OBJETIVO
Identifica en las filas siguientes cada línea que contenga la palabra "width" y cópiala completa. Las mayúsculas y minúsculas cuentan.

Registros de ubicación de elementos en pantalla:
════════
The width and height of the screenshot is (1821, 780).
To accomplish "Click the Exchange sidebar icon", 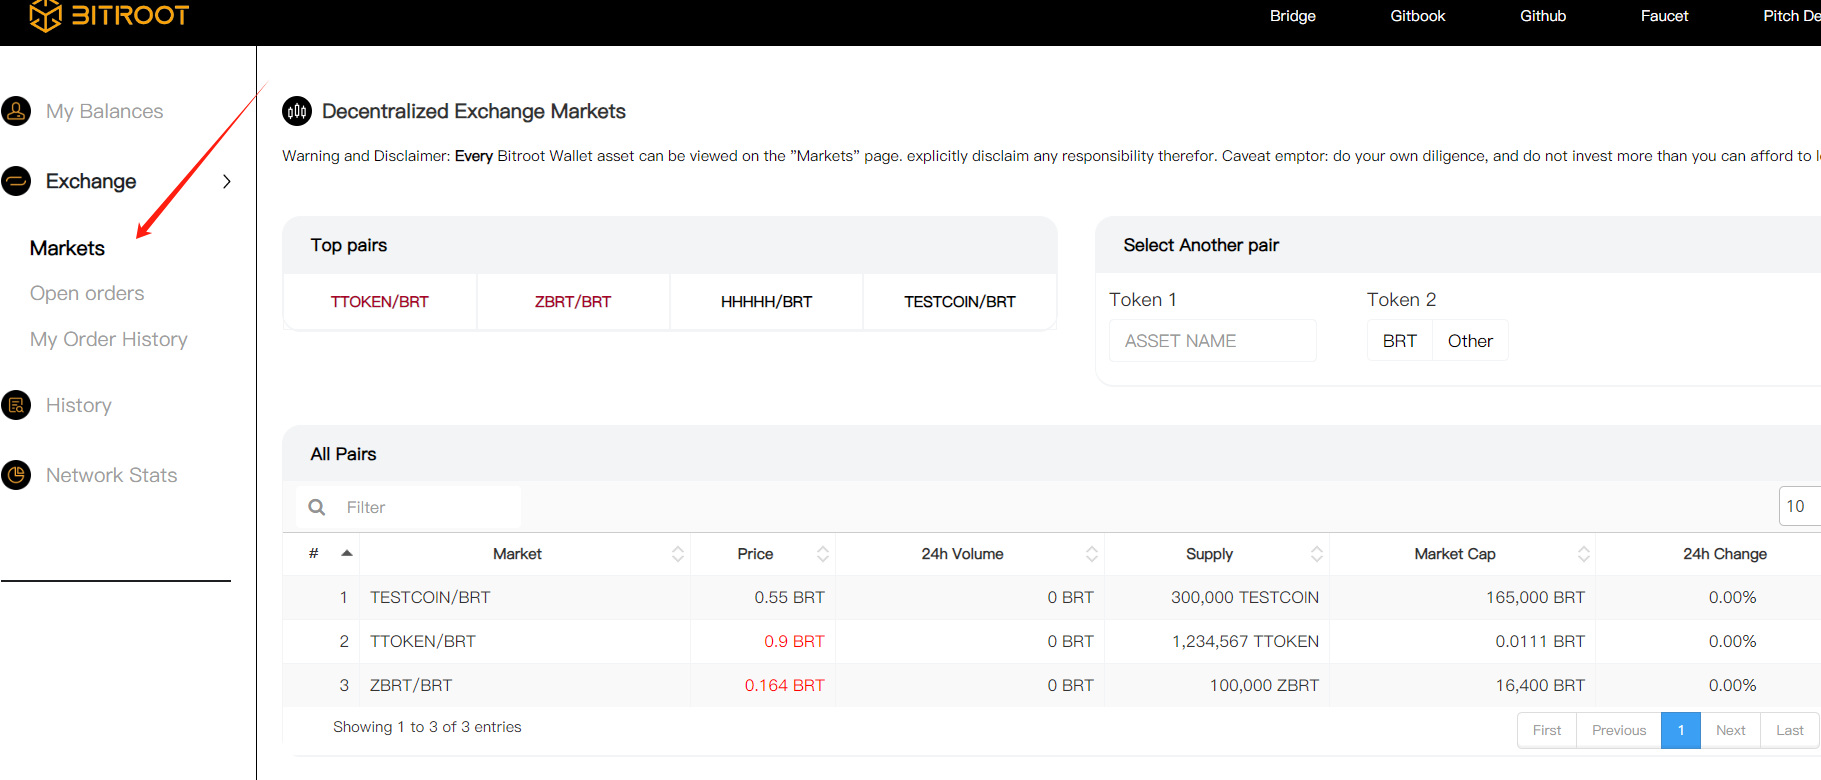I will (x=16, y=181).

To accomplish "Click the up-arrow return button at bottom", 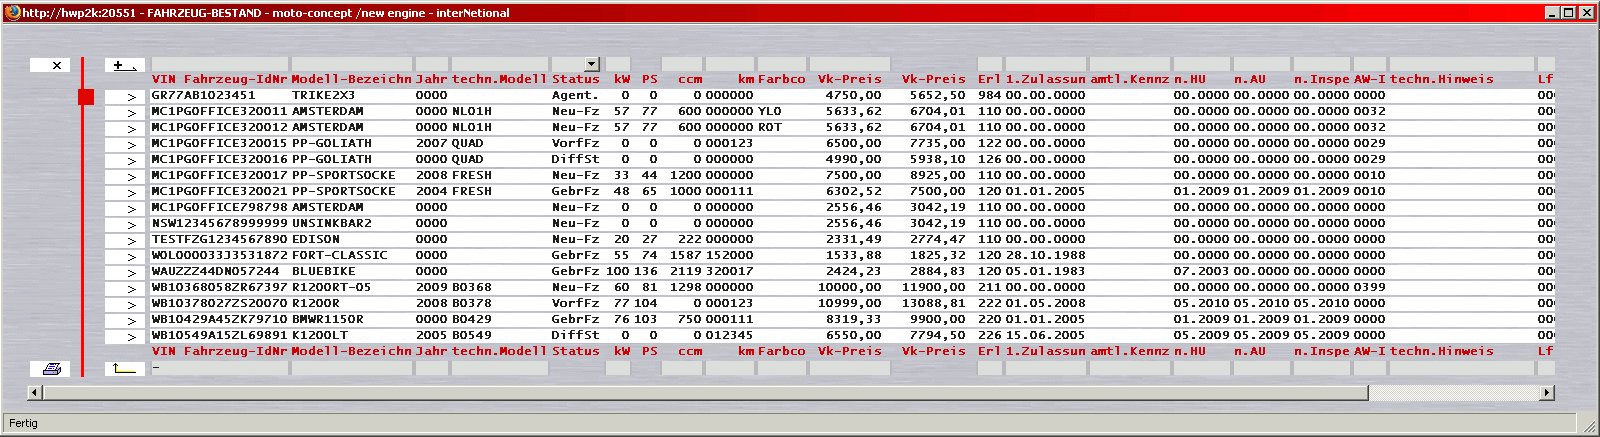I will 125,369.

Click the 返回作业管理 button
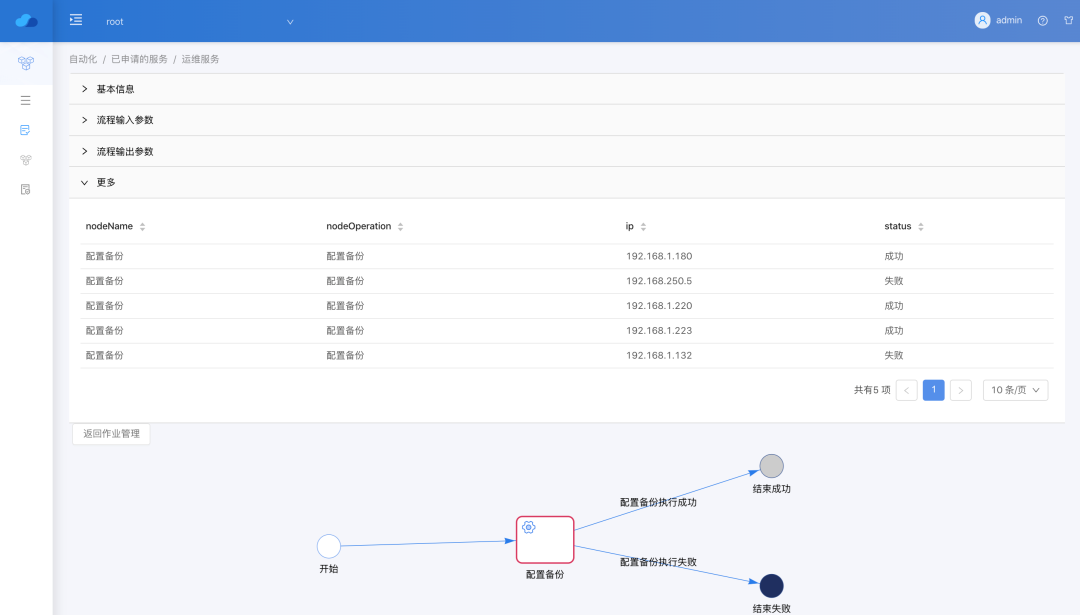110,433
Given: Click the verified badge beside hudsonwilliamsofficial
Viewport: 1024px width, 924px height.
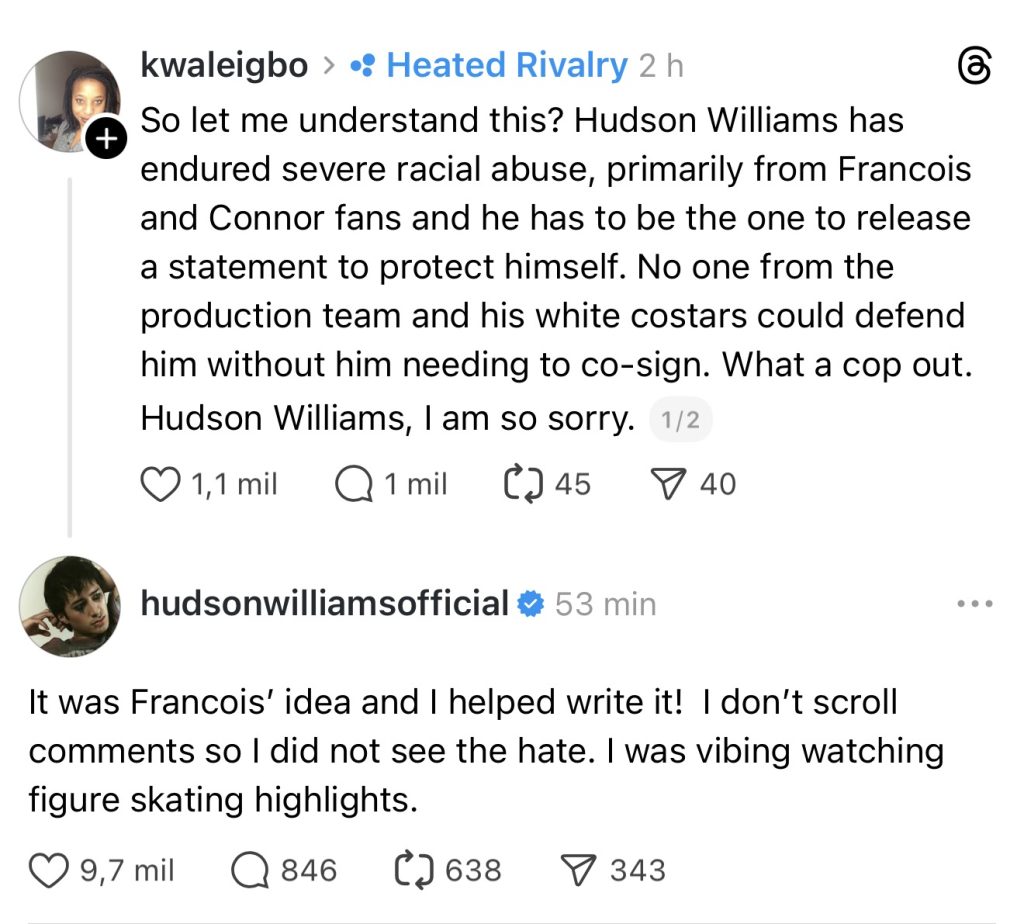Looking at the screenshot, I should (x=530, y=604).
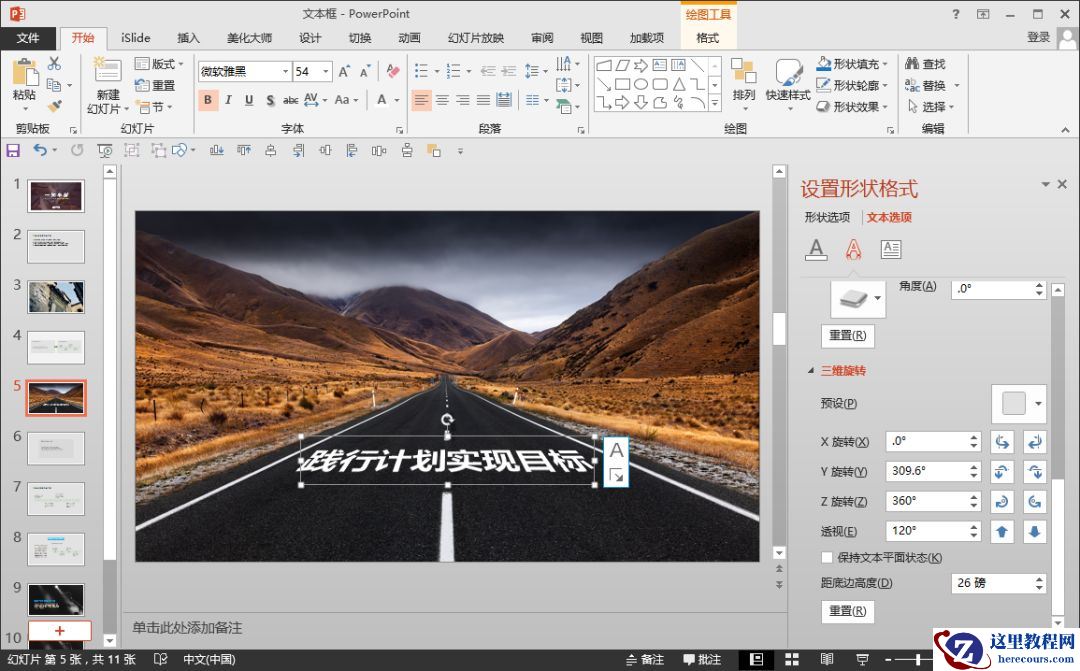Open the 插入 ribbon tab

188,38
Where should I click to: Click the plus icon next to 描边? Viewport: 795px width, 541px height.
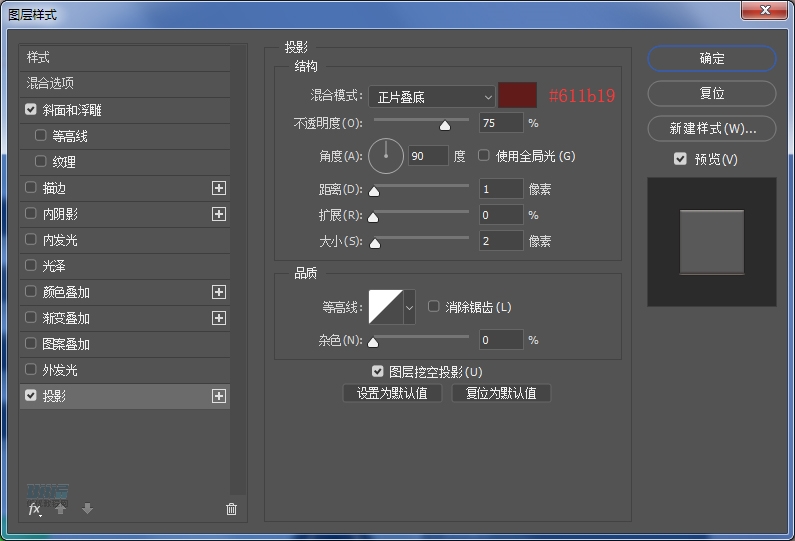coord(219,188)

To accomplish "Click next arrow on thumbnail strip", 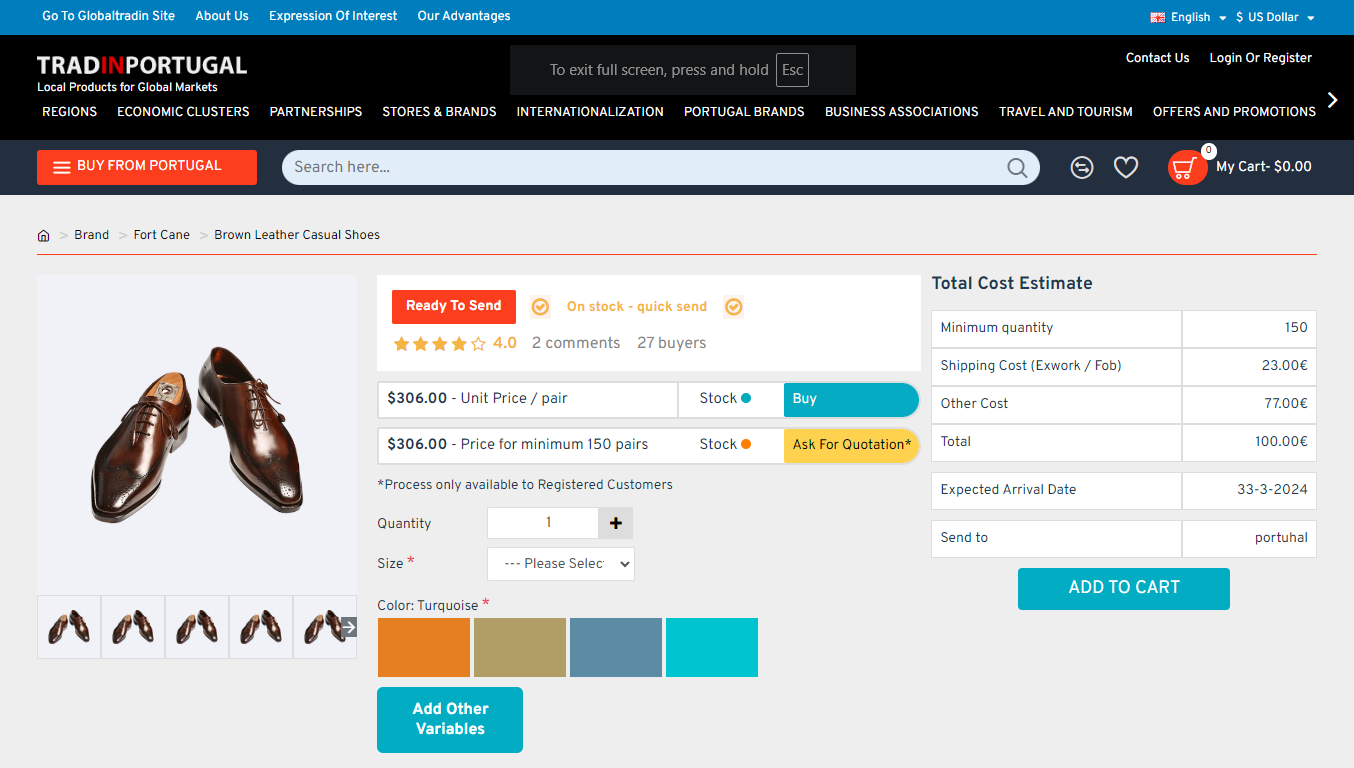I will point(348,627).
════════
RESULTADO COMPLETO
The width and height of the screenshot is (1821, 780).
Viewport: 1024px width, 924px height.
Where should I click to: Click the plus icon next to 描边? Viewport: 795px width, 541px height.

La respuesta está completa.